===== TEXT BLOCK =====

During the first lockdown, I sought insights into the way businesses adapted by having long interviews with chief executives of 16 large organisations. Six main themes emerged:
► Acting with foresight;
► Making rapid, iterative decisions;
► Keeping a future-focus;
► Digitising their businesses;
► Making their cultures more inclusive; and
► Empowering leadership widely, deeply.
By necessity, they were practicing the art of working on what’s important now – while also working on their futures.
No doubt their gains in agility and confidence are still serving them well. But now it’s time for them to build on those significantly. Likewise, across society, we would all benefit from embracing those characteristics in ways appropriate to our own endeavours.
Quite simply we must, because our challenges are towering, as they are for all humanity. The common origin of many of them is our exploitation of nature. Now the world numbers 8 billion people, we are putting enormous pressures on the living Earth, our life support system. The three biggest are:
► Our deep encroachment on nature has made it a lot easier for viruses to leap from wild animals to humans. The Covid-19 is only the latest of many more zoonotic diseases to come. We’d be wise to devise and legislate for new pandemic measures, and update them often, so we’re ready for the next pandemic or for a virulent new strain of Covid-19.
► Our economies are excessively dependent on natural resources. Worse, we waste, degrade, pollute or in other ways render far too much of them lost or useless to us. The World Bank’s latest annual report reminds us that “the COVID-19 pandemic sent shock waves through the world economy and triggered the largest global economic crisis in more than a century”. In our continuing recovery from the crisis, we’ve seen how disrupted and fragile our supplies from nature are. Such as many key foods, energy sources and materials. These stresses have in turn dramatically shifted geopolitical relationships, as we’re seeing with the strengthening alliance between Russia and China and their increasing influence over a few developed countries and many developing ones.
► Our climate, thanks to our prodigious greenhouse gas emissions, is changing dramatically and ever-faster. Southern California and neighbouring states are experiencing their worst drought in 1,200 years; and Europe its worst in 500 years.
Our South Island recently suffered a ferocious shift in storm patterns. One Canterbury dairy farm I visited last month had only had two floods in 12 years from the neighbouring Ashburton River – but four in the prior four weeks.
These changes are deeply systemic. We’re now perilously close to five climate tipping points such as the collapse of Greenland’s ice cap, eventually producing a huge sea level rise, the collapse of a key current in the north Atlantic, disrupting rain upon which billions of people depend for food, and an abrupt melting of carbon-rich permafrost.
None of this should be a surprise. The IPCC laid out all the risks in a 2012 report.
But we ignored all the evidence. Because we believed we were in charge of the timetable. We could let vested interests exploit their lucrative status quo for a lot longer. Developed countries could keep ignoring the climate plights of developing countries. We could maintain our exploitive ways. We thought nature would wait for us to eventually get our act together.
Yet, nature always was more powerful than us. It always was in charge. But only now are we starting to realise we’ve pushed nature into ever faster changes, ever greater crises.
Covid made that reality clear to us. We responded with speed and agility, with creativity and co-operation, with understanding of nature’s power, with some sense of the consequences.
Now we must apply all those lessons, and myriad more we’ve still to learn, to heal our entire relationship with the living Earth, our life support system.

=====

● **ASSIGNMENT 1**:
In the text on lessons from the lockdown, what does the IPCC report from 2012 do?
● **ASSIGNMENT 2**:
From the text on lessons from the lockdown, print the part that opens with the words containing "Quite simply we" and closes with "strain of Covid-19.".

===== EXCERPTED DATA =====

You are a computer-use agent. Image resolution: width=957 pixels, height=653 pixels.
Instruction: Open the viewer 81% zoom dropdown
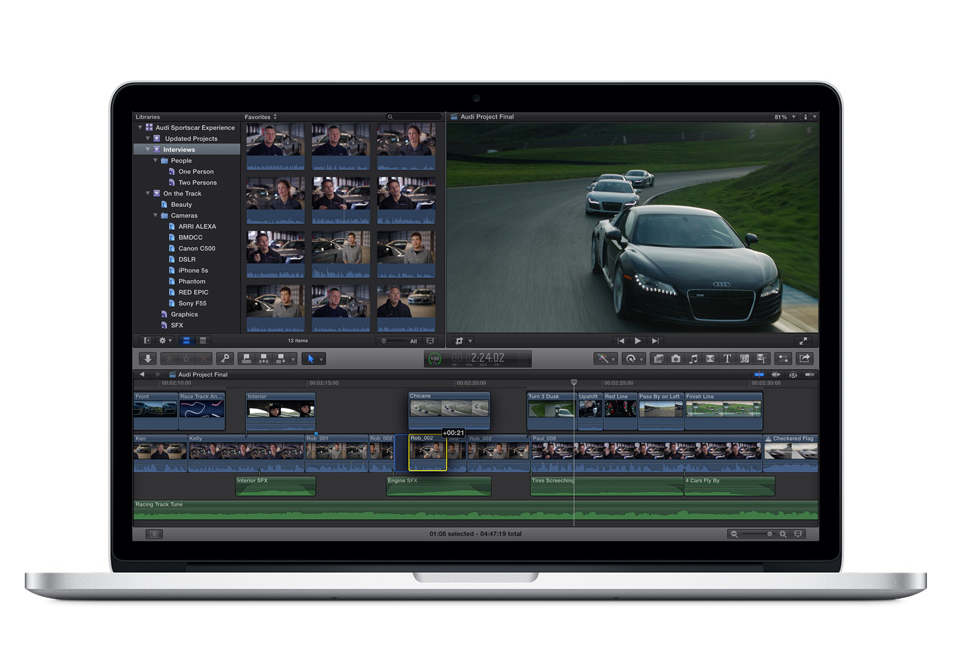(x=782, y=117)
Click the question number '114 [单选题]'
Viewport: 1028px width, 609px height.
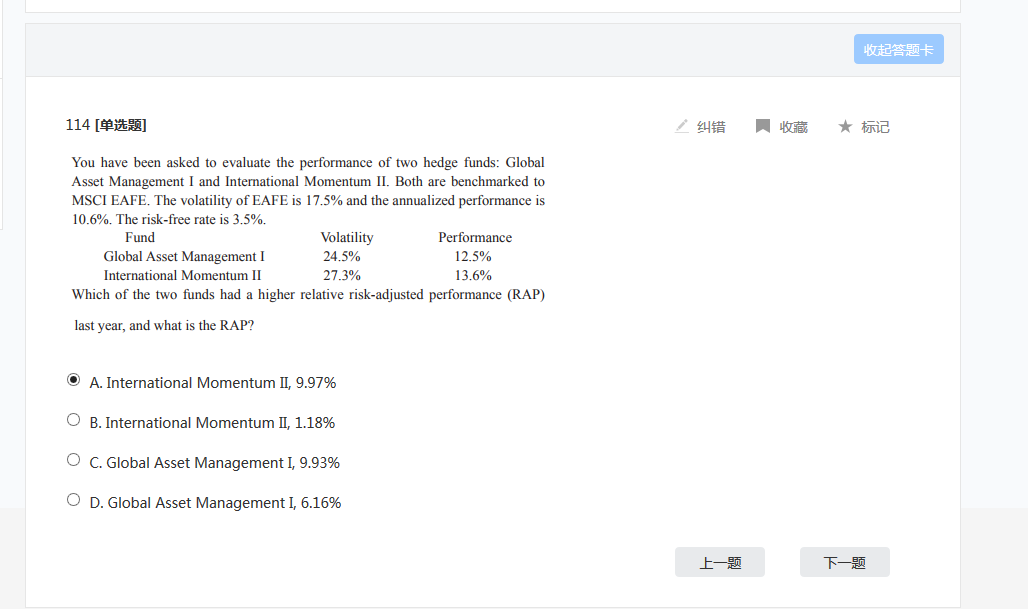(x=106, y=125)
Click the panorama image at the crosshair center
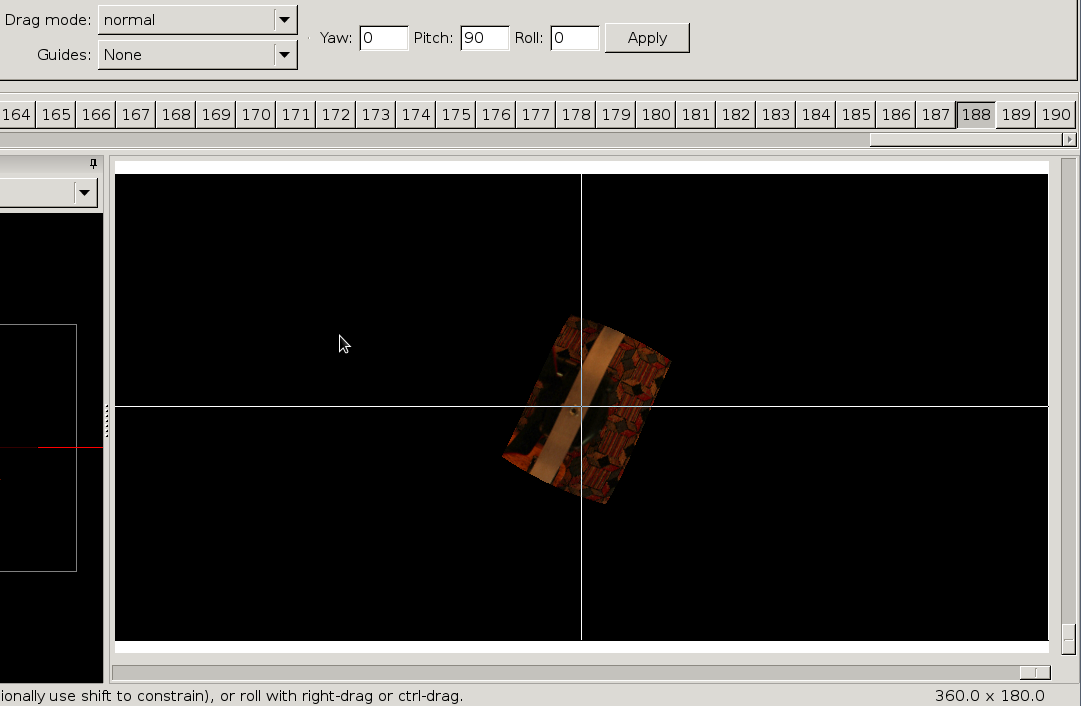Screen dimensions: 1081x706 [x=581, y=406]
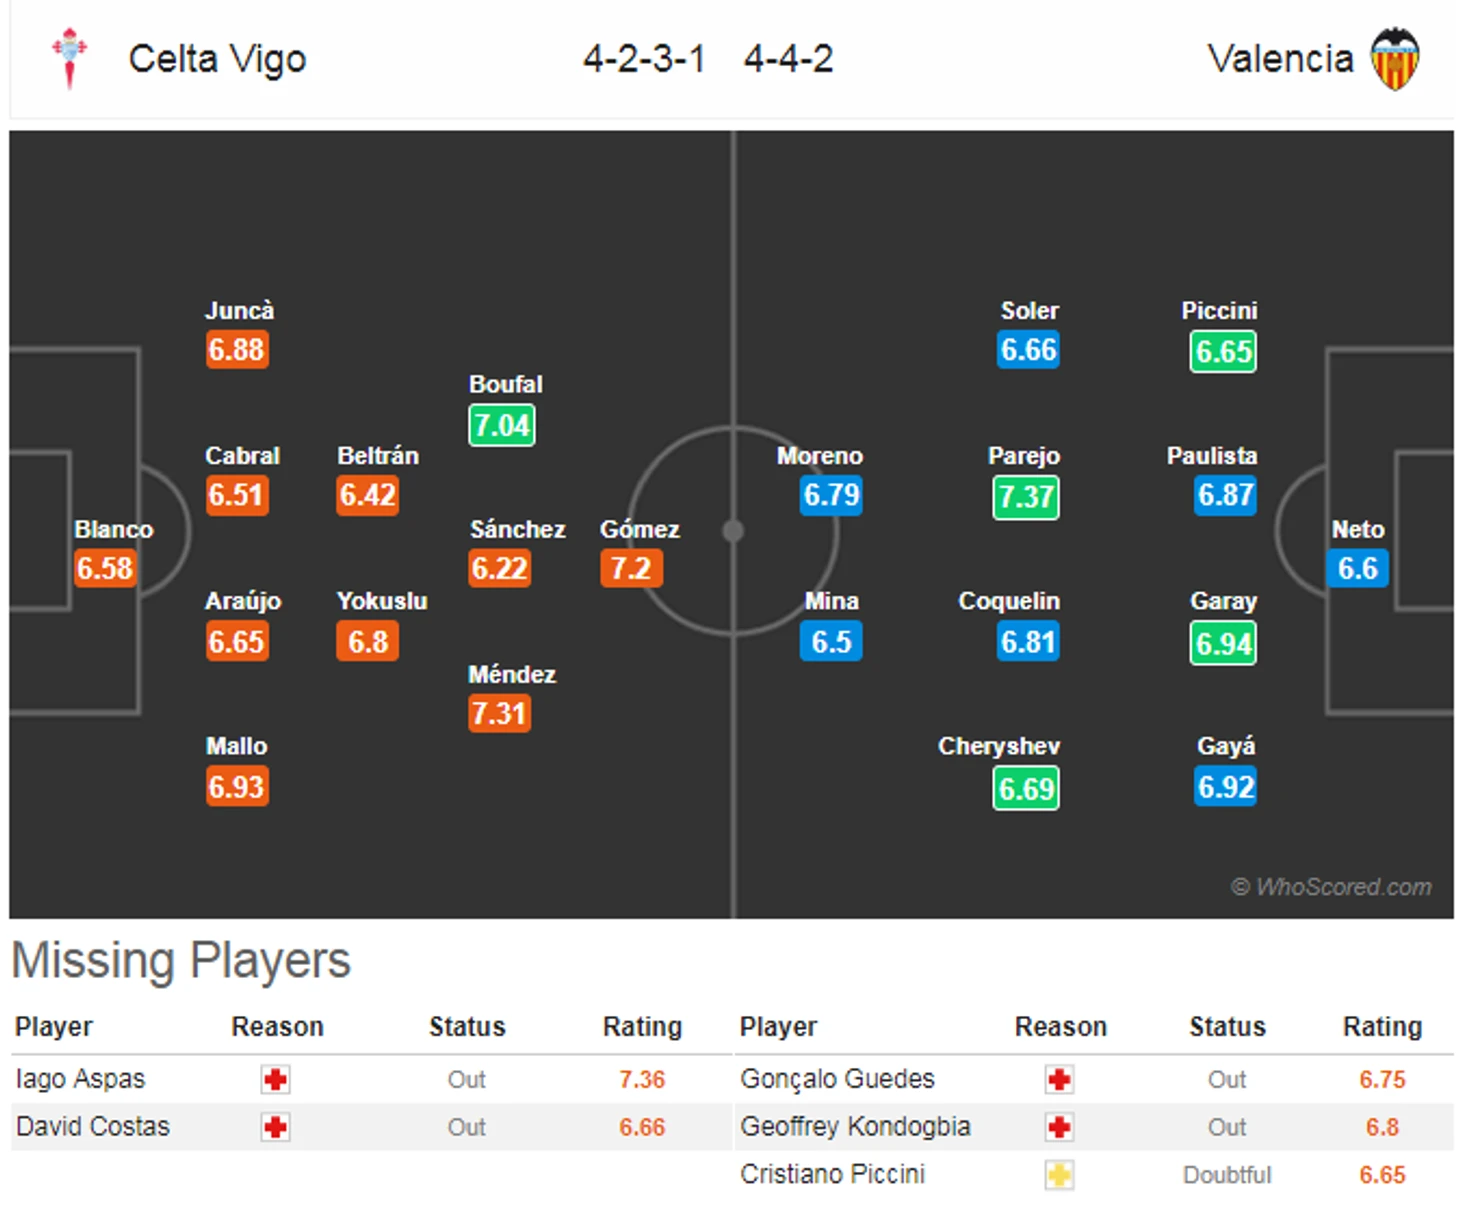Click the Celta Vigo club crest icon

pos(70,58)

=====
===== EXCERPTED DATA =====

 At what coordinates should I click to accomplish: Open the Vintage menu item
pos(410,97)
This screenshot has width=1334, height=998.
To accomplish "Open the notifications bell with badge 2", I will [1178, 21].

=====
===== EXCERPTED DATA =====

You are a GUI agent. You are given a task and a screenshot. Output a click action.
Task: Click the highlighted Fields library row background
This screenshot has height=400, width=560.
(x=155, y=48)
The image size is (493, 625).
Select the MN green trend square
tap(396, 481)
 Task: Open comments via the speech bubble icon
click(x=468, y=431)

=====

● **OUTPUT 1**:
It laid out all the risks.

● **OUTPUT 2**:
Quite simply we must, because our challenges are towering, as they are for all humanity. The common origin of many of them is our exploitation of nature. Now the world numbers 8 billion people, we are putting enormous pressures on the living Earth, our life support system. The three biggest are:
► Our deep encroachment on nature has made it a lot easier for viruses to leap from wild animals to humans. The Covid-19 is only the latest of many more zoonotic diseases to come. We’d be wise to devise and legislate for new pandemic measures, and update them often, so we’re ready for the next pandemic or for a virulent new strain of Covid-19.